En l’espèce, une société avait acquis des équipements auprès d’une autre société, l’opération étant initialement traitée par les deux parties comme une livraison de biens soumise à la TVA. La société acquéreuse avait donc payé la taxe correspondante, que la société venderesse avait collectée et versée au Trésor public. Par la suite, une inspection fiscale menée auprès de l’acquéreuse a conduit l’administration à requalifier la transaction en transmission d’une universalité de biens, une opération non soumise à la TVA en vertu du droit national transposant la directive TVA. L’administration a par conséquent refusé à la société acquéreuse le droit de déduire la taxe qu’elle avait acquittée en amont. Or, au moment où cette requalification est devenue définitive, le délai de prescription prévu par le droit national pour que la société venderesse puisse corriger sa facture et demander le remboursement de la TVA au Trésor public était expiré. Cette situation créait une charge fiscale définitive pour l’acquéreuse, qui ne pouvait obtenir ni la déduction de la taxe, ni son remboursement auprès de son cocontractant.
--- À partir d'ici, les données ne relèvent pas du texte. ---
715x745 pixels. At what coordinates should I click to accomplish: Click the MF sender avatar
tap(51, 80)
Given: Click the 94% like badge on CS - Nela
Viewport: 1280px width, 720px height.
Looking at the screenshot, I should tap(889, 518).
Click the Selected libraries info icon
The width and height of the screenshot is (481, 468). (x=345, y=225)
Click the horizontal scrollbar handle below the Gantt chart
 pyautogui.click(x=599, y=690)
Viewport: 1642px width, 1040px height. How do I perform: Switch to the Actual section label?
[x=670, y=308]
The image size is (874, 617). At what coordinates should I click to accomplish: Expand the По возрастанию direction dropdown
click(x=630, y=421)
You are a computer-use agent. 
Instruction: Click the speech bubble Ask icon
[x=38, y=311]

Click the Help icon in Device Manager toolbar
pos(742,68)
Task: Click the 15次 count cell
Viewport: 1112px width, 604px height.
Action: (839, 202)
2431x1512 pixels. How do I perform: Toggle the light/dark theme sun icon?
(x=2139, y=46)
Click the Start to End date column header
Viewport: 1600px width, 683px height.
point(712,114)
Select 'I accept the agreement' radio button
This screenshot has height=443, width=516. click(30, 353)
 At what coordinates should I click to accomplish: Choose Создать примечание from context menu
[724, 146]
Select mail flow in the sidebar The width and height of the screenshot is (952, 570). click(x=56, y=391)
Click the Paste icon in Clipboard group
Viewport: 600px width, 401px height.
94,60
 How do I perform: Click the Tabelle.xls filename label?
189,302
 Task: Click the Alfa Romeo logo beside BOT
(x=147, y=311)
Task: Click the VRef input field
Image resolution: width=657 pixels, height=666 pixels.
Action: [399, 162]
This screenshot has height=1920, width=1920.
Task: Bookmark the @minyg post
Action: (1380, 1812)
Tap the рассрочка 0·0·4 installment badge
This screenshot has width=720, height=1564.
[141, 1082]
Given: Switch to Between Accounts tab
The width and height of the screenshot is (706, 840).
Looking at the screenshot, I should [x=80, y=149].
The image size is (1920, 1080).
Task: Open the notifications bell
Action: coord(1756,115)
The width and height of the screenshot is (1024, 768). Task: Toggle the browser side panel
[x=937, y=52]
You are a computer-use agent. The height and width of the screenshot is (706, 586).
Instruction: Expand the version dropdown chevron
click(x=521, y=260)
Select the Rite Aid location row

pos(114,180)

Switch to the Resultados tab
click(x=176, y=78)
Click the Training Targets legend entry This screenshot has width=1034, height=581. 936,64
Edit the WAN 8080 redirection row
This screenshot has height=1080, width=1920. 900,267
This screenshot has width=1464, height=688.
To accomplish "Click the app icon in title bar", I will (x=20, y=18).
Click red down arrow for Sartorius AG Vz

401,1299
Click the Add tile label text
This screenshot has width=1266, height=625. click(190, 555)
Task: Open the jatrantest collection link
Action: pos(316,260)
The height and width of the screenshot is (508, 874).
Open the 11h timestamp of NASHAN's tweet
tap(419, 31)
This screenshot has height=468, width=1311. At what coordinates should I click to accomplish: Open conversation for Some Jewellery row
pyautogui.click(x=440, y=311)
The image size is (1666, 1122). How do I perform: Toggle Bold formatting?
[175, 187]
La procédure nationale a suivi un parcours complexe. Après une décision de première instance, la cour d’appel compétente avait d’abord annulé les rappels d’impôts, validant l’analyse initiale des contribuables. Saisie d’un pourvoi de l’administration fiscale, la haute juridiction nationale a cependant cassé cette décision et confirmé la requalification de l’opération, entérinant ainsi le refus du droit à déduction. C’est dans le cadre d’un recours en révision contre cet arrêt que la haute juridiction a décidé d’interroger la Cour de justice sur la compatibilité de cette situation avec le droit de l’Union. La question posée à la Cour était donc de savoir si les principes de neutralité et d’effectivité s’opposent à ce que le droit à déduction soit refusé à un assujetti pour une taxe qu’il a acquittée sur une opération ultérieurement jugée non imposable, alors que le remboursement de cette taxe par son cocontractant est devenu impossible.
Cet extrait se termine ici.